Je puis protester que non-seulement aucune de ces brochures n'est de moi, mais encore qu'à Genève rien n'est imprimé sans la permission expresse de trois magistrats, et que toutes ces puérilités, pour ne rien dire de pis, sont absolument ignorées dans ce pays, où l'on n'est occupé que de ses devoirs, de son commerce et de l'agriculture, et où les douceurs de la société ne sont jamais aigries par des querelles d'auteurs.
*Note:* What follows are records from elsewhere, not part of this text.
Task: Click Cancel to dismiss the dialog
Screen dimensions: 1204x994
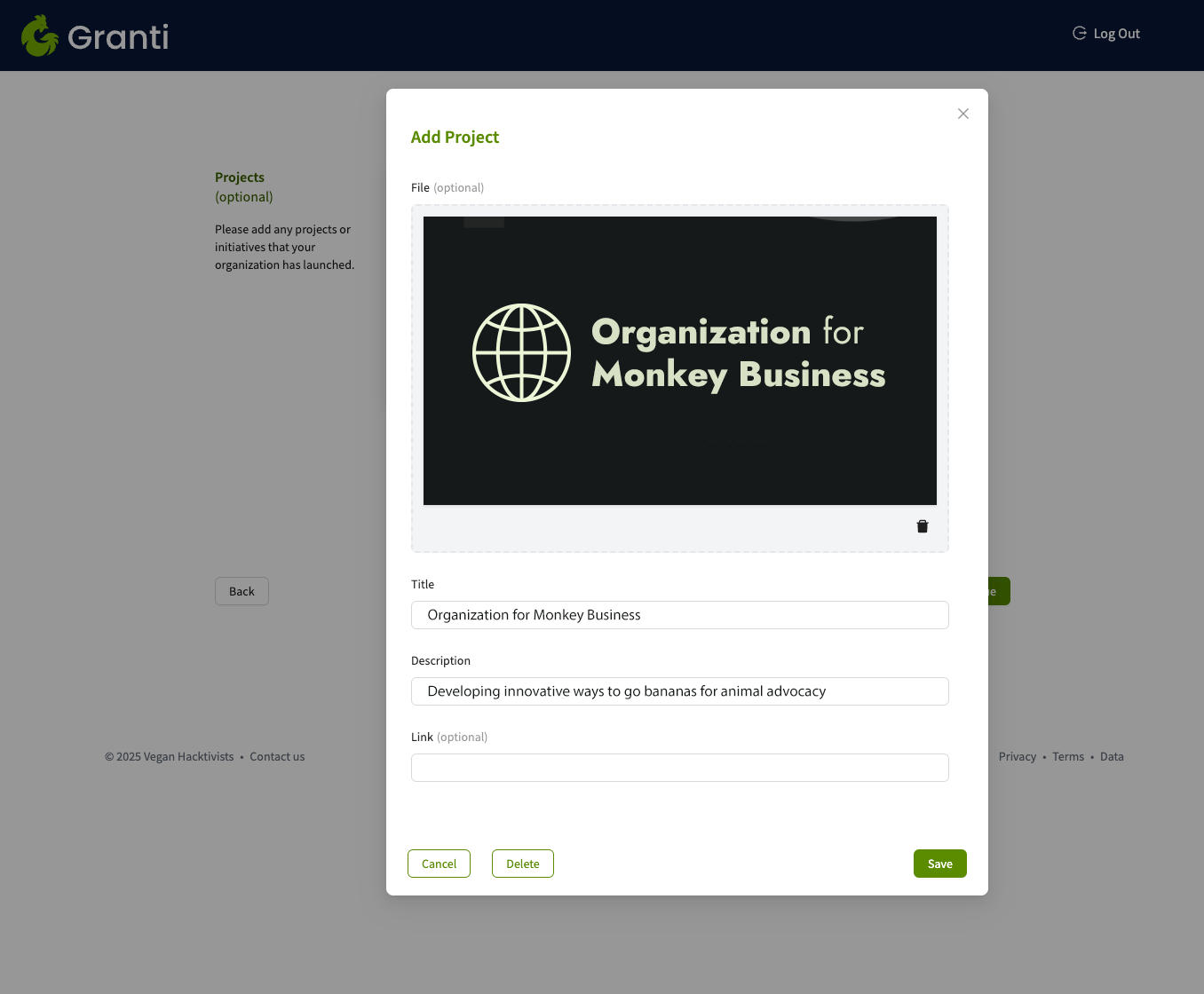Action: click(439, 863)
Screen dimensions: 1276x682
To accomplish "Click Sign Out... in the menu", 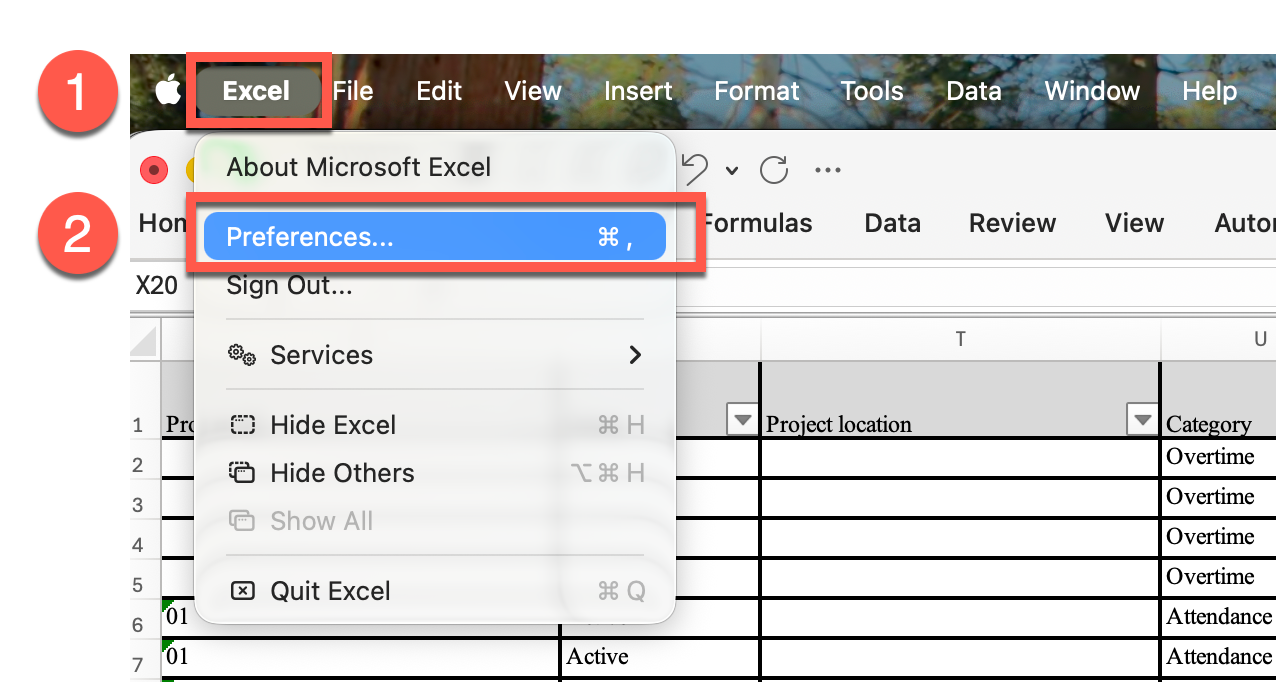I will (289, 286).
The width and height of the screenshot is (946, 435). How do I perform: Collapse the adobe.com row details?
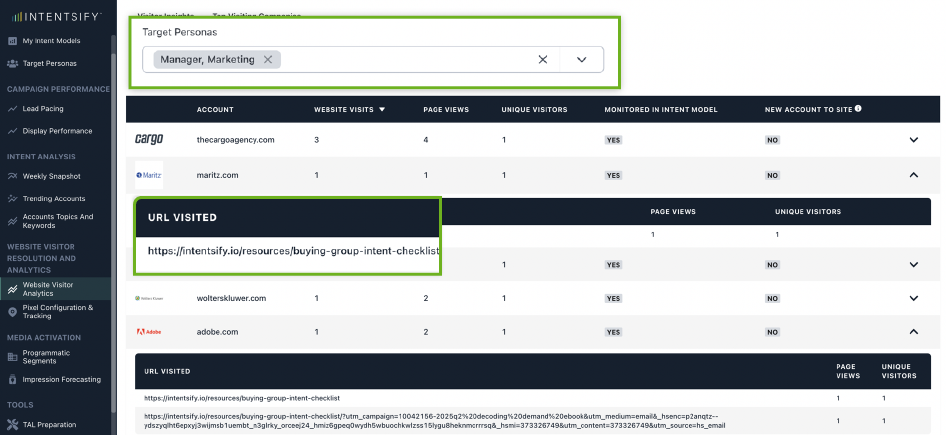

Ceux qui ont voulu troubler ainsi ma vieillesse et mon repos se sont imaginé que je demeurais à Genève. Il est vrai que j'ai pris, depuis longtemps, le parti de la retraite, pour n'être plus en butte aux cabales et aux calomnies qui désolent, à Paris, la littérature ; mais il n'est pas vrai que je me sois retiré à Genève. Mon habitation naturelle est dans des terres que je possède en France, sur la frontière, et auxquelles Sa Majesté a daigné accorder des privilèges et des droits qui me les rendent encore plus précieuses. C'est là que ma principale occupation, assez connue dans le pays, est de cultiver en paix mes campagnes, et de n'être pas inutile à quelques infortunés. Je suis si éloigné d'envoyer à Paris aucun ouvrage que je n'ai aucun commerce, ni direct ni indirect, avec aucun libraire, ni même avec aucun homme de lettres de Paris; et, hors je ne sais quelle tragédie, intitulée l'Orphelin de la Chine, qu'un ami 2 respectable m'arracha il y a cinq à six années, et dont je fis le médiocre présent aux acteurs du Théâtre-Français, je n'ai certainement rien fait imprimer dans cette ville.
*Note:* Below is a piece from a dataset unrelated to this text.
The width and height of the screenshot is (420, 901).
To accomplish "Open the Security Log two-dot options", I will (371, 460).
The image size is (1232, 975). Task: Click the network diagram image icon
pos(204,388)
J'ai été assez surpris de recevoir, le dernier de décembre, une feuille 3 d'une brochure périodique, intitulée l'Année littéraire, dont j'ignorais absolument l'existence dans ma retraite. Cette feuille était accompagnée d'une petite comédie qui a pour titre la Femme qui a raison, représentée à Karonge, donnée par M. de Voltaire, et imprimée à Genève. Il y a dans ce titre trois faussetés. Cette pièce, telle qu'elle est défigurée par le libraire, n'est assurément pas mon ouvrage ; elle n'a jamais été imprimée à Genève ; il n'y a nul endroit ici qui s'appelle Karonge 4, et j'ajoute que le libraire de Paris qui l'a imprimée sous mon nom, sans mon aveu, est très- répréhensible.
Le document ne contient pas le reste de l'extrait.